African weddings are not a rushed affair and the bride is typically one hour late. Our bride kept to this tradition. Her guests lost most of the feeling they had in their legs by then, but before they could faint in the Boma, two drummers dressed in small leopard skin outfits ducked under the low door and let rip.

Guests jumped with fear and were shell shocked by this sudden very load noise. Some covered their ears. The drummers went on for quite a while, sending sweat all over the seated guests. Then a sudden silence caught the guests off guard, but just as they lifted their heads to see what was going on, the ‘Sangoma’ (holy man) entered the Boma.

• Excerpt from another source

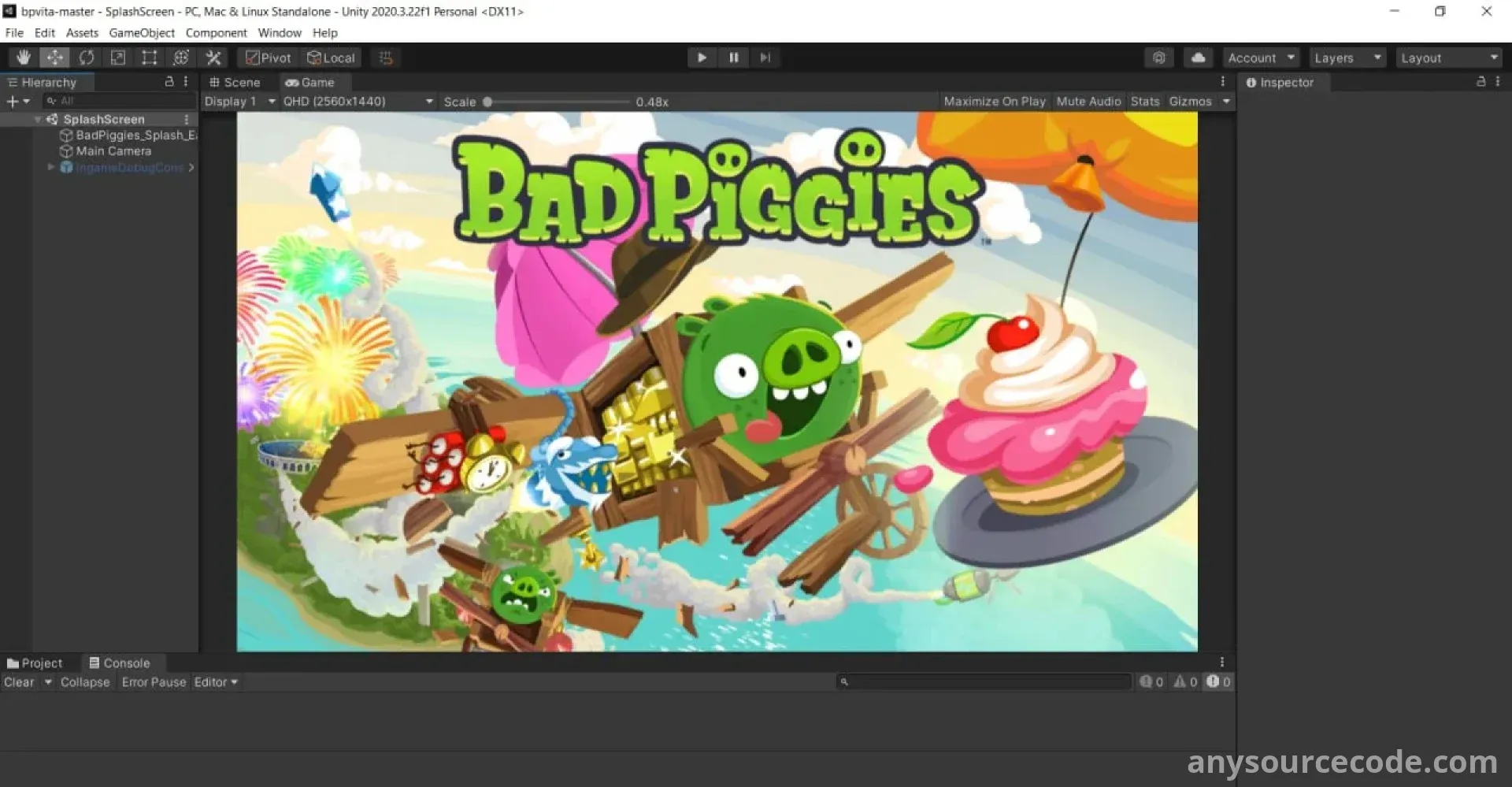Expand the IngameDebugConsole tree item

click(x=51, y=167)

He had a Zebra tail with him, which he dipped into a mixture of animal urine and blood. He swung the tail wildly and sent spatters of fluid all over the place. His cries filled every person with fear as he shouted out blessings and curses meant to drive away the bad spirits. Not an eye blinked as the British guests sat wordless – lame from circulation problems, their ears completely ringing and their outfits spoiled by sweat and blood.

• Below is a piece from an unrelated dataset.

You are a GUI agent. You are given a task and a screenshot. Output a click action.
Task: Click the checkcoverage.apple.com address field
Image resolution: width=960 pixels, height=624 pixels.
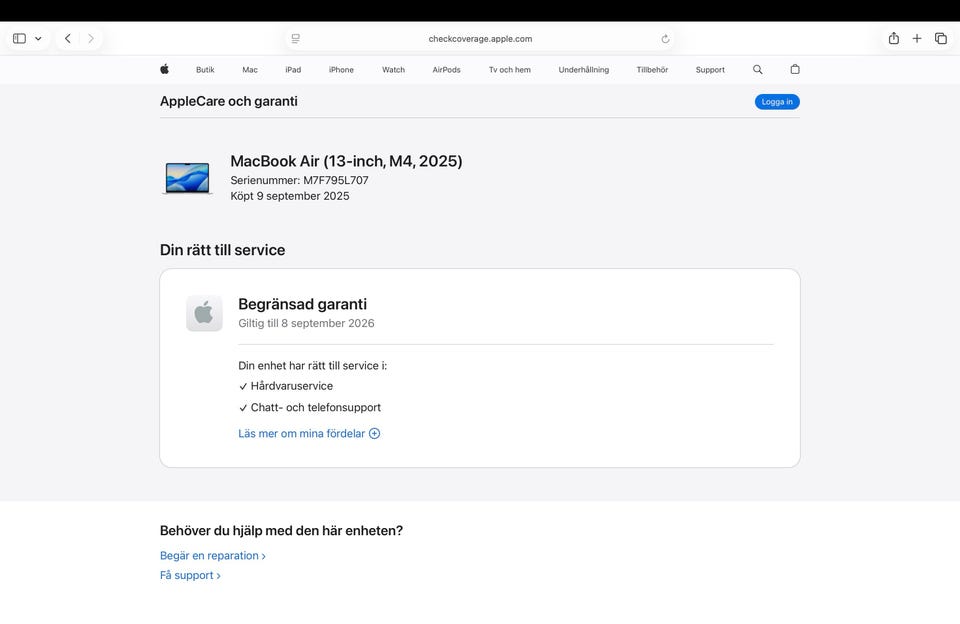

Eventually the bride made her way into the Boma, all smiles, but when she saw her mother on the brink of passing out, she noticed the strain guests were under. There was nothing she could do but wait for her husband to be to arrive all singing and dancing. He took his place and the ceremony began. As I said earlier, an African wedding is not a rushed affair, so one hour later they were ready to tie the knot.

As they said their ‘I do’s’, the drummers, some women and the Sangoma broke out into loud song and dance. This was about as much as the foreign guests could handle and they started crawling on hands and knees out from the Boma. Outside they simply fell onto their backs and lay there gasping the fresh air. The fiery afternoon sun was much cooler than the heat inside the Boma.

Guests might have been shocked and very uncomfortable, but as soon as they were refreshed, every one agreed that this was a wedding that they will never forget. This put a large smile on the brides face as she made her rounds with her new husband in tow.

Fires burned till late in the night and songs from the British and the black community rung up as guests partied away under African skies.